Friday, May 30, 2014

Waiting

Posted by Heather Harris

I am very bad at waiting. This is of course a failing of human nature. It seems odd that God would make us so horribly impatient when everything requires patience. Maybe it's because a lifetime to us is nothing in the context of cosmic time. Maybe that's why dogs are so slobberingly, deliriously excited for you to throw a stick during fetch. In dog years, by my unscientific calculations, the thirty seconds that you are toying with them, faking tosses and laughing at their stupidity, is like waiting for three minutes. I don't know about you, but three minutes of a practical joke at my expense, repeated over and over would drive me a bit loony too.

I am currently waiting for a call on a job interview that I had this week. My phone is glued to my hip. Under "Recent Calls", which I keep checking compulsively despite the fact that not only does my phone ring when a call comes in but it also flashes blue, vibrates, and pops a notice up on the screen, my most recent call is from my sister 13 hours ago. To a dog that would be like five days. My finger nails are wearing out from the percussive tapping on every surface where I wait. Somewhere in the deep wrinkles of my brain, I know that the artfully crafted kindergarten lesson I taught at the interview was awesome, but as the minutes tick on, I imagine every minute flaw as the reason a call isn't coming in. Surely I was a complete moron and just didn't know it.

Without waiting though, how would we know hope? And hope, while extremely difficult to muster as my silent phone lays black and lifeless at my side, is a far better feeling than the inbred, backwoods cousins of impatience: annoyance, dread, despair, and self doubt.

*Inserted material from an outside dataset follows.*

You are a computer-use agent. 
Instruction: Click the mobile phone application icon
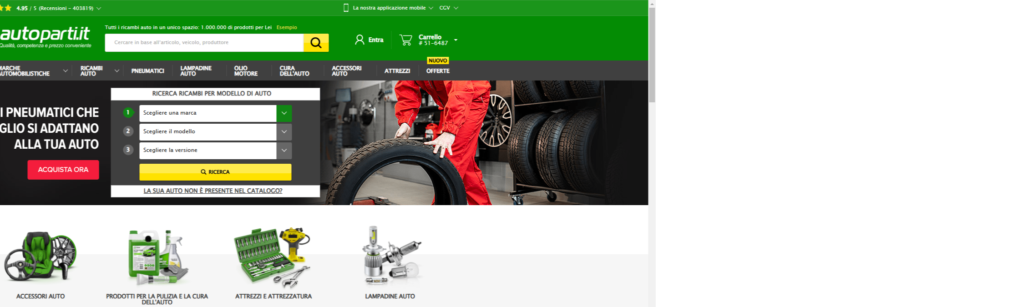click(x=346, y=8)
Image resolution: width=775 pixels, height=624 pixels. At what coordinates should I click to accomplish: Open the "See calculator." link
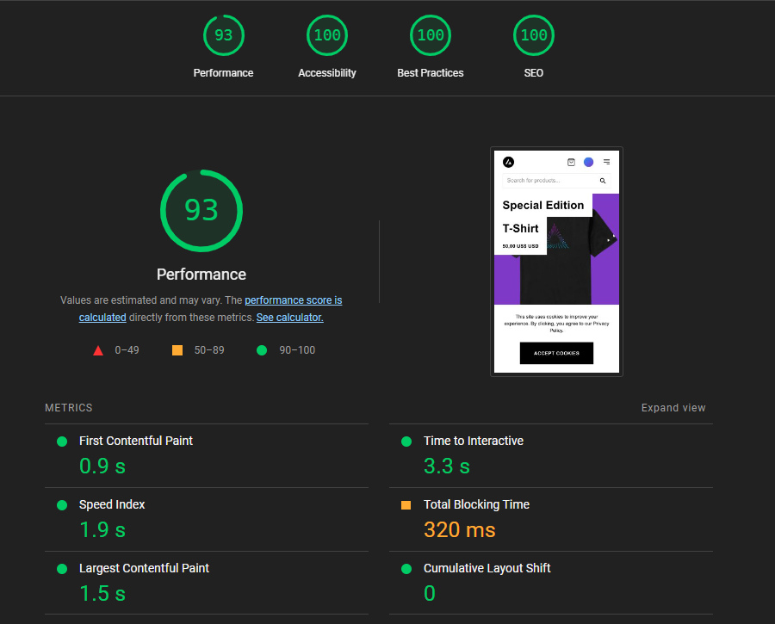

I was certain three days ago that my cucamelons were done for. My kale, planted on the same day, was 8 inches tall. My peas were blooming, the massive scarlet runner beans were winding their way up the trellis like something out of Jack and the Bean Stock. My cucamelons had not even poked through. My husband enthusiastically pointed to a wild tomato seedling and said, "There's one!", in much the same way that he keeps saying, "They'll call!" Zucchini seeds were popping up, CARROTS were popping up. Wandering visitors kept stopping at the empty box of dirt saying, "What's in there?" I'd say as hopefully as possible, "Oh, those are my cucamelons. They haven't come up yet..." Then I would quickly distract them with the freakish bean plants before they could ask any more questions. And then, just when I was about to rifle through my dirty, half empty pile of seed packets to find something else to plant in there, two of the tiniest little leaves you've ever seen from a squash seed emerged from the soil. The next day, green seedlings were sprinkled all over. Turns out it can take four weeks for those dang things to germinate. Once again, seeds proved that they will, in fact, grow, in their own time, and there's nothing we can do about it. What looks like a pile of dirt in May will be so overgrown and claustrophobic in September that you will beg for the first frost so that it will all rot away and you can finally catch your breath.

And so, I wait...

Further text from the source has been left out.